She then made her journey, whilst on the motorway the tyre blew out, fottunatly she kept control and stopped on the hard shoulder, she completed the journey on the spare tyre.

On returning the car the Hire company have billed her £90 for accident damage.

Obviously she's not happy with this and feels that a tyre blowout is not her fault and may well have been caused by the tyres being driven on under presure as reported by the car at initial start up.

Where does she stand with this?
 
Man what a terrible experience. How exactly did he clear the fault? Was it logged? Did he just pump them up? Did he not check for any damage? Or were they aware of any tire damage?

£90 for accident damage is absolutely ludicrous if she kept control of the car. They should be thanking you for coming to a safe stop.
 
Isn't this where companies like Questor insurance comes into play?
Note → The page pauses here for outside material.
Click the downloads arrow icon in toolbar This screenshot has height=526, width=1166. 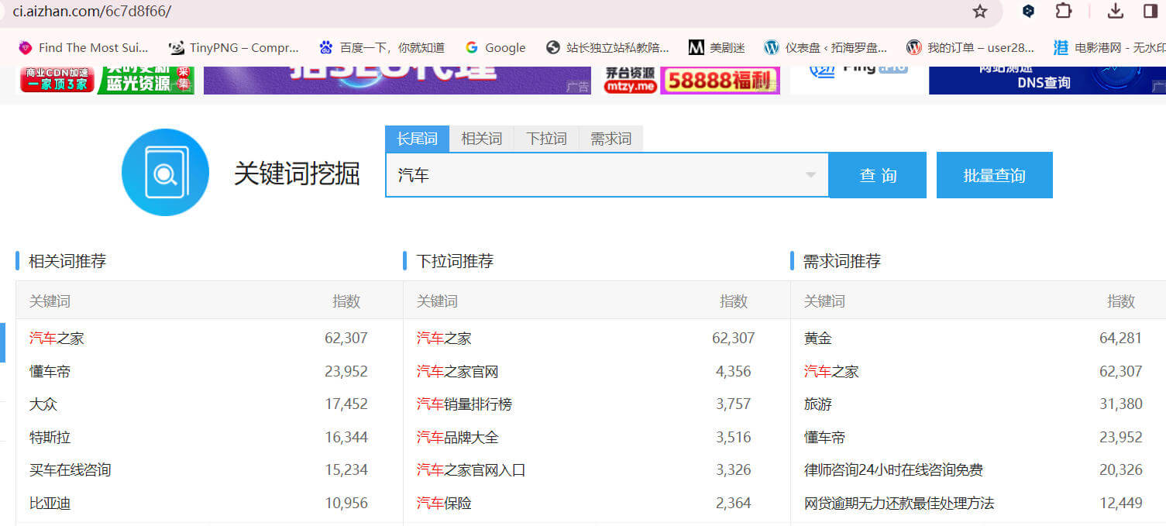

It's only a few quid per day and covers things like this if i remember correctly.

I know, hind sight and all that.
 
He cleared the fault through the cars onboard computer menu as far as I can tell, and told her it always does that and the tyres had been checked.
 
Most hire companies charge an excess for a tyre failure as far as I remember.

IIRC I've always had the hire company try and up sell me to hyper super duper collision waver because tyres weren't covered otherwise.

Seems like she'll have to pay up :(
 
I've had luck getting tyre charges reversed before when I've either reported something or for example when it has occured very close to the hire start point.

For what it's worth with both Avis and Hertz we (the customer) are liable for tyres, most companies are the same

However this is on a corporate account, so there may be a bit more incentive for them to waive charges
 
I think would easier to accept if it had just deflated, but the tyre is ripped to shreds, it didn't fail slowly. I think they should be liable if they know that tyre has been run under presure and liable for the risk they put the customer under.

But tough to prove, unless there about to say that they had to put 20psi in everytime it came back.
 
Kick up a royal stink saying they sent her out on a known faulty tyre. Which it is if they keep having to inflate it.

Also, a blown tyre on it's own is not an "accident"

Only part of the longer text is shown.